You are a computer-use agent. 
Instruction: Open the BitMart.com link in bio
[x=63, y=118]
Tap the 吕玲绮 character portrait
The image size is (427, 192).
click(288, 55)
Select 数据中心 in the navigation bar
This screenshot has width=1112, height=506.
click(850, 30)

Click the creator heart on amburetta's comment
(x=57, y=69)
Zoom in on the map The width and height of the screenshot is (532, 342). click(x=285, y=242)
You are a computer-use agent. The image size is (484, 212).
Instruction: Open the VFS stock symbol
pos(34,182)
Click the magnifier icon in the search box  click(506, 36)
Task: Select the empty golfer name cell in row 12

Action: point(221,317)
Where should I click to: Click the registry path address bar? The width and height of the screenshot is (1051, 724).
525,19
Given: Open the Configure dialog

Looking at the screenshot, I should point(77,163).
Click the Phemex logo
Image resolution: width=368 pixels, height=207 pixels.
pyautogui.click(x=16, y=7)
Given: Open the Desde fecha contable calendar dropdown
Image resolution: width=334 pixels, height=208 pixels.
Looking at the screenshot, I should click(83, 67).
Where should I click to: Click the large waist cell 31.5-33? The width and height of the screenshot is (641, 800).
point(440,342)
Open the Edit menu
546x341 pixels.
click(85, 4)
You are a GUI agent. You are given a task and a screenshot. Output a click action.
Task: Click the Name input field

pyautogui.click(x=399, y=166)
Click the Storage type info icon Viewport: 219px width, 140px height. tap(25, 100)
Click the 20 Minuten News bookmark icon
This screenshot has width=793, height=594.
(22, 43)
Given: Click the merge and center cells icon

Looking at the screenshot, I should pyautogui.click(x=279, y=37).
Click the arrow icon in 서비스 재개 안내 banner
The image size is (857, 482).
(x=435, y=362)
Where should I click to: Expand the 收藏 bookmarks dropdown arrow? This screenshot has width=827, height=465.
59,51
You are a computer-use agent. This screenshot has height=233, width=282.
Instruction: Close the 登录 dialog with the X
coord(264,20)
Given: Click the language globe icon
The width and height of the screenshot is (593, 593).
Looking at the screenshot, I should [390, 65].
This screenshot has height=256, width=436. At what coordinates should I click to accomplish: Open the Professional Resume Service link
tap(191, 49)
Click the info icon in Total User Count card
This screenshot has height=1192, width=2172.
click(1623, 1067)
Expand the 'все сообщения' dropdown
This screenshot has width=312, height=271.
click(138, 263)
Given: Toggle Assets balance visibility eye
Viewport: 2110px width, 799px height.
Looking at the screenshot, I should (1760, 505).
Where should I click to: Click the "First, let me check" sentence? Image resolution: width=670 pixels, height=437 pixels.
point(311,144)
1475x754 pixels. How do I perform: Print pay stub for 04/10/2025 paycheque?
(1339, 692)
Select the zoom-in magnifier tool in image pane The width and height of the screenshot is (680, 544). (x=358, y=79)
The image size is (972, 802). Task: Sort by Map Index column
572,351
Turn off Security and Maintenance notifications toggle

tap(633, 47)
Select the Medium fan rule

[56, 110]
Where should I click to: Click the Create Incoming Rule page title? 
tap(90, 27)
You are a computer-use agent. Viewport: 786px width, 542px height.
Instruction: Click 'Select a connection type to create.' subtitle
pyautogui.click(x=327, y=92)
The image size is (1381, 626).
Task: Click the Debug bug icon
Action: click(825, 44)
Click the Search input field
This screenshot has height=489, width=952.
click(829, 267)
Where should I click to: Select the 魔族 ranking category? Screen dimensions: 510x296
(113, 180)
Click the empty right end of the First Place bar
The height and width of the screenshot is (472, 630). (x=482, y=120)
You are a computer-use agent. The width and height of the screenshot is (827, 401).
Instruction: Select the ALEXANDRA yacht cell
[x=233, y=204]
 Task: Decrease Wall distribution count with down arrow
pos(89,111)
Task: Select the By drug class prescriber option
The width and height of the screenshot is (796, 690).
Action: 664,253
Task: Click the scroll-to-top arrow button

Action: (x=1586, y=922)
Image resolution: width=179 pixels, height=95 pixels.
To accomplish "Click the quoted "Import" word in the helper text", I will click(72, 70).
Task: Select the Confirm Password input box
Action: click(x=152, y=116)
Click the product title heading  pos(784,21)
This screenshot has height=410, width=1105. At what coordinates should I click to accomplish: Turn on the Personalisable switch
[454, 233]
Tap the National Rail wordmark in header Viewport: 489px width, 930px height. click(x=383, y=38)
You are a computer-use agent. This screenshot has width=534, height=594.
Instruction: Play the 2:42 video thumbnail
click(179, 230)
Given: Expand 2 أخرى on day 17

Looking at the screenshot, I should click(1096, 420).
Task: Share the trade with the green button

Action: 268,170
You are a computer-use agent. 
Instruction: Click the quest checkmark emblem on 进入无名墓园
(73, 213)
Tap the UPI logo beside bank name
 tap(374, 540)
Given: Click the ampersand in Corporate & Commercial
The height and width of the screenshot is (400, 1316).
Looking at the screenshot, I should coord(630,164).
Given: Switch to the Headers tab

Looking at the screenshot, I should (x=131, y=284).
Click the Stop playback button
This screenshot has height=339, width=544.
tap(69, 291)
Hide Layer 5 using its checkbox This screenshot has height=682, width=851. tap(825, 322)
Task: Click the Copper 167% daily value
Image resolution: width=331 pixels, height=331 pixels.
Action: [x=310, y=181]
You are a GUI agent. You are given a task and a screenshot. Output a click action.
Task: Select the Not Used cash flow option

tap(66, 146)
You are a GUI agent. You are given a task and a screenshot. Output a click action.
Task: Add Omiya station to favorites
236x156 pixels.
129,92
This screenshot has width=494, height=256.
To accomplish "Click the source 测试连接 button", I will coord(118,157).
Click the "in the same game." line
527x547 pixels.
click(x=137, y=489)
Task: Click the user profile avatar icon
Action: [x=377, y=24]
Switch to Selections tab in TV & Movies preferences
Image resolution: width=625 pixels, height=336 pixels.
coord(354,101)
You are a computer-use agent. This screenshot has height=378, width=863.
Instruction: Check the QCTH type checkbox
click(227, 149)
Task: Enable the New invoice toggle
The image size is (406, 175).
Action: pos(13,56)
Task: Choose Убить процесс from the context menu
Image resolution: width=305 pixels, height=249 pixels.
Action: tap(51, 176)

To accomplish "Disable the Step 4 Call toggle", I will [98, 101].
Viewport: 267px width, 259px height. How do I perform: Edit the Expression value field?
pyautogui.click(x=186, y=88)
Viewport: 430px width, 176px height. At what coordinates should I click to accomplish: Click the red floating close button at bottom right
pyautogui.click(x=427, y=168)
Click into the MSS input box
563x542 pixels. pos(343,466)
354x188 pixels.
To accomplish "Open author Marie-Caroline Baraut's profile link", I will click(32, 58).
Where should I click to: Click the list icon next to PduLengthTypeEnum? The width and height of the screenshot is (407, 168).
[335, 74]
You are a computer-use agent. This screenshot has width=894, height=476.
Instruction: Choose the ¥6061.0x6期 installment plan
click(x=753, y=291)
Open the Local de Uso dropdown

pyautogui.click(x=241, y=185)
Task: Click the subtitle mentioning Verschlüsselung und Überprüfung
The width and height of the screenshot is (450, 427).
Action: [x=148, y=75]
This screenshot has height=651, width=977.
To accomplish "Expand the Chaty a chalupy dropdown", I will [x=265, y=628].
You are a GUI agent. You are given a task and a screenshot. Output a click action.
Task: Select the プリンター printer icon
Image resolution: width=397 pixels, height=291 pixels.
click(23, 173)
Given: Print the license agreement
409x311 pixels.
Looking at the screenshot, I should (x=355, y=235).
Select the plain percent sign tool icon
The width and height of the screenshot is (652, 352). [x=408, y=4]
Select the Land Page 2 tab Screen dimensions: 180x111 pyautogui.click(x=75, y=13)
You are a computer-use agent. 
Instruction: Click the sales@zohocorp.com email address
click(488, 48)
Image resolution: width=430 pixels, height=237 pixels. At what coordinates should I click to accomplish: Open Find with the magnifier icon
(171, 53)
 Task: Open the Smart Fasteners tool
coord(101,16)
========================
Word for word, restate the lines of the listing above starting at the line with "Click the Storage" and ending at the line with "Given: Toggle Assets balance visibility eye", and nothing outside them.

FINISHED TASK:
Click the Storage type info icon Viewport: 219px width, 140px height. tap(25, 100)
Click the 20 Minuten News bookmark icon
This screenshot has width=793, height=594.
(22, 43)
Given: Click the merge and center cells icon

Looking at the screenshot, I should pyautogui.click(x=279, y=37).
Click the arrow icon in 서비스 재개 안내 banner
The image size is (857, 482).
(x=435, y=362)
Where should I click to: Expand the 收藏 bookmarks dropdown arrow? This screenshot has width=827, height=465.
59,51
You are a computer-use agent. This screenshot has height=233, width=282.
Instruction: Close the 登录 dialog with the X
coord(264,20)
Given: Click the language globe icon
The width and height of the screenshot is (593, 593).
Looking at the screenshot, I should [390, 65].
This screenshot has height=256, width=436. At what coordinates should I click to accomplish: Open the Professional Resume Service link
tap(191, 49)
Click the info icon in Total User Count card
This screenshot has height=1192, width=2172.
click(1623, 1067)
Expand the 'все сообщения' dropdown
This screenshot has width=312, height=271.
click(138, 263)
Given: Toggle Assets balance visibility eye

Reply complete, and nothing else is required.